Stored data
--------------------------------
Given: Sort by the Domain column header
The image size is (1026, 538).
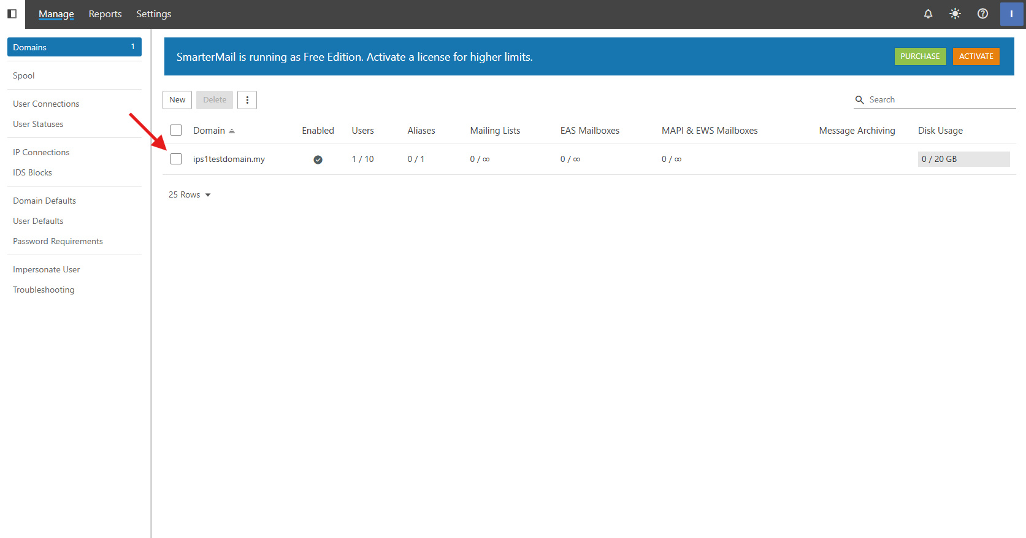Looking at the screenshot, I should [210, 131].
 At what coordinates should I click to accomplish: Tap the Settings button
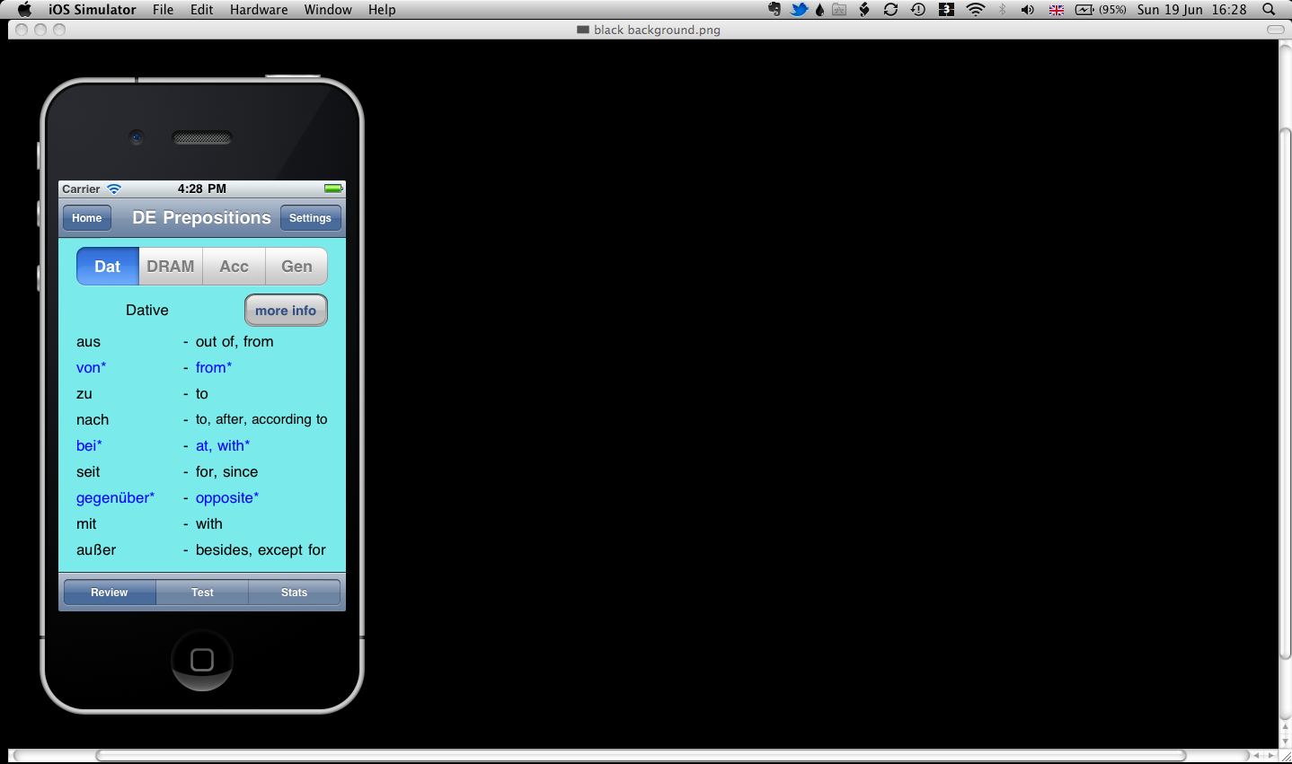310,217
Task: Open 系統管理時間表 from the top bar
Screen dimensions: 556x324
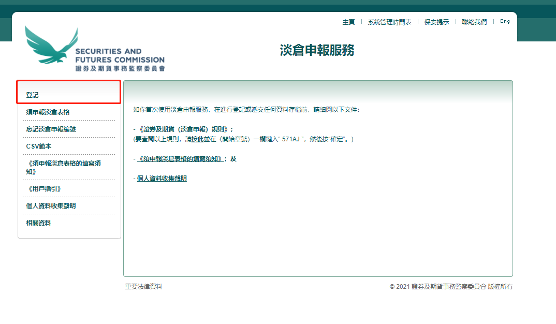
--------------------------------
### Task instructions
Every entry above should be printed again exactly, except for the pictures.

### Answer section
Given: Sort by the Domain column header
The image size is (1026, 538).
Looking at the screenshot, I should [210, 131].
 At what coordinates should I click to accomplish: Tap the Settings button
310,217
Task: Open 系統管理時間表 from the top bar
Screen dimensions: 556x324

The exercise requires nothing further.